Data for review below:

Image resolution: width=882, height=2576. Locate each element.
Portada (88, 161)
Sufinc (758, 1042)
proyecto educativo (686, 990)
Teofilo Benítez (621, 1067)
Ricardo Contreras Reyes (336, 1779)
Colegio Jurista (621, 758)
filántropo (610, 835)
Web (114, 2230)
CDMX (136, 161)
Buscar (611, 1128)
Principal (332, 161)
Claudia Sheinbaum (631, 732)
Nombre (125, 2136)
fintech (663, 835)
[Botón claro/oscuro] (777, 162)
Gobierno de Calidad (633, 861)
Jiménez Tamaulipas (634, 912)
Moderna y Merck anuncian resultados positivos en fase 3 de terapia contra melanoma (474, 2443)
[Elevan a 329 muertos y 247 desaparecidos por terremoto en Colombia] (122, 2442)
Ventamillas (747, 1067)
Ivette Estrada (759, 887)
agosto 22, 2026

End of Data for review.

**What to do**
Your answer must hold the line containing "proyecto educativo (686, 990)" and all lines after it in the entries above, exactly, and nothing else.

**Reply**
proyecto educativo (686, 990)
Teofilo Benítez (621, 1067)
Ricardo Contreras Reyes (336, 1779)
Colegio Jurista (621, 758)
filántropo (610, 835)
Web (114, 2230)
CDMX (136, 161)
Buscar (611, 1128)
Principal (332, 161)
Claudia Sheinbaum (631, 732)
Nombre (125, 2136)
fintech (663, 835)
[Botón claro/oscuro] (777, 162)
Gobierno de Calidad (633, 861)
Jiménez Tamaulipas (634, 912)
Moderna y Merck anuncian resultados positivos en fase 3 de terapia contra melanoma (474, 2443)
[Elevan a 329 muertos y 247 desaparecidos por terremoto en Colombia] (122, 2442)
Ventamillas (747, 1067)
Ivette Estrada (759, 887)
agosto 22, 2026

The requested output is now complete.